(Required work):
Reproduce the material below, swapping "Identify the location of" for "Find the position of" wherever it occurs and leaving everything else unchanged.

[Saved data entries]
++++++++

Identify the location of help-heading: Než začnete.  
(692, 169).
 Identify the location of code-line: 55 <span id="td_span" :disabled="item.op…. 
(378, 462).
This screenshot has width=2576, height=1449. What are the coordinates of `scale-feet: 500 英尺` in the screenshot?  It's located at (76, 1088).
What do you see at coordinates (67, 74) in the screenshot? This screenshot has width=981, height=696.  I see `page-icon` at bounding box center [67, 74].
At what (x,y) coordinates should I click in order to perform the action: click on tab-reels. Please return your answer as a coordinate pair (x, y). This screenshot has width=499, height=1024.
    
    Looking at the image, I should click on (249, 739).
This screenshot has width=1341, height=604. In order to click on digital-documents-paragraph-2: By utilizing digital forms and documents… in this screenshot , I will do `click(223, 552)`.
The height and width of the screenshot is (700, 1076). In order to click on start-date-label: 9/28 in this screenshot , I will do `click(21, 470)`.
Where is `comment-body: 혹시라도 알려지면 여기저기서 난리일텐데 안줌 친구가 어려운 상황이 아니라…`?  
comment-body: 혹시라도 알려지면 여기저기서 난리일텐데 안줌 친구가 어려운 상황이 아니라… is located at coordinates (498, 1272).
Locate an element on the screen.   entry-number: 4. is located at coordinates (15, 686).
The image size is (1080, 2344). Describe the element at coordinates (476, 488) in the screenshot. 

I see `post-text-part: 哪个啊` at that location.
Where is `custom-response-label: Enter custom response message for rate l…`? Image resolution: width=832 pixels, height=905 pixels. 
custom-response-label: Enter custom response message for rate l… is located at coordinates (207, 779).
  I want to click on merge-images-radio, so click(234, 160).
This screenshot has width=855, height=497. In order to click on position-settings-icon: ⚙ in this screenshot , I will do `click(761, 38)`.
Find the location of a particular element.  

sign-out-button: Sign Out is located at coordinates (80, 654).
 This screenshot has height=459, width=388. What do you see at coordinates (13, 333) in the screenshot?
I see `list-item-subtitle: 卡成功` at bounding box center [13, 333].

++++++++

(Solution to the exercise):
Find the position of help-heading: Než začnete.  
(692, 169).
 Find the position of code-line: 55 <span id="td_span" :disabled="item.op…. 
(378, 462).
This screenshot has width=2576, height=1449. What are the coordinates of `scale-feet: 500 英尺` in the screenshot?  It's located at (76, 1088).
What do you see at coordinates (67, 74) in the screenshot? This screenshot has width=981, height=696.  I see `page-icon` at bounding box center [67, 74].
At what (x,y) coordinates should I click in order to perform the action: click on tab-reels. Please return your answer as a coordinate pair (x, y). This screenshot has width=499, height=1024.
    
    Looking at the image, I should click on (249, 739).
This screenshot has width=1341, height=604. In order to click on digital-documents-paragraph-2: By utilizing digital forms and documents… in this screenshot , I will do `click(223, 552)`.
The height and width of the screenshot is (700, 1076). In order to click on start-date-label: 9/28 in this screenshot , I will do `click(21, 470)`.
Where is `comment-body: 혹시라도 알려지면 여기저기서 난리일텐데 안줌 친구가 어려운 상황이 아니라…`?  
comment-body: 혹시라도 알려지면 여기저기서 난리일텐데 안줌 친구가 어려운 상황이 아니라… is located at coordinates (498, 1272).
Locate an element on the screen.   entry-number: 4. is located at coordinates (15, 686).
The image size is (1080, 2344). Describe the element at coordinates (476, 488) in the screenshot. 

I see `post-text-part: 哪个啊` at that location.
Where is `custom-response-label: Enter custom response message for rate l…`? Image resolution: width=832 pixels, height=905 pixels. 
custom-response-label: Enter custom response message for rate l… is located at coordinates (207, 779).
  I want to click on merge-images-radio, so click(234, 160).
This screenshot has width=855, height=497. In order to click on position-settings-icon: ⚙ in this screenshot , I will do `click(761, 38)`.
Find the location of a particular element.  

sign-out-button: Sign Out is located at coordinates (80, 654).
 This screenshot has height=459, width=388. What do you see at coordinates (13, 333) in the screenshot?
I see `list-item-subtitle: 卡成功` at bounding box center [13, 333].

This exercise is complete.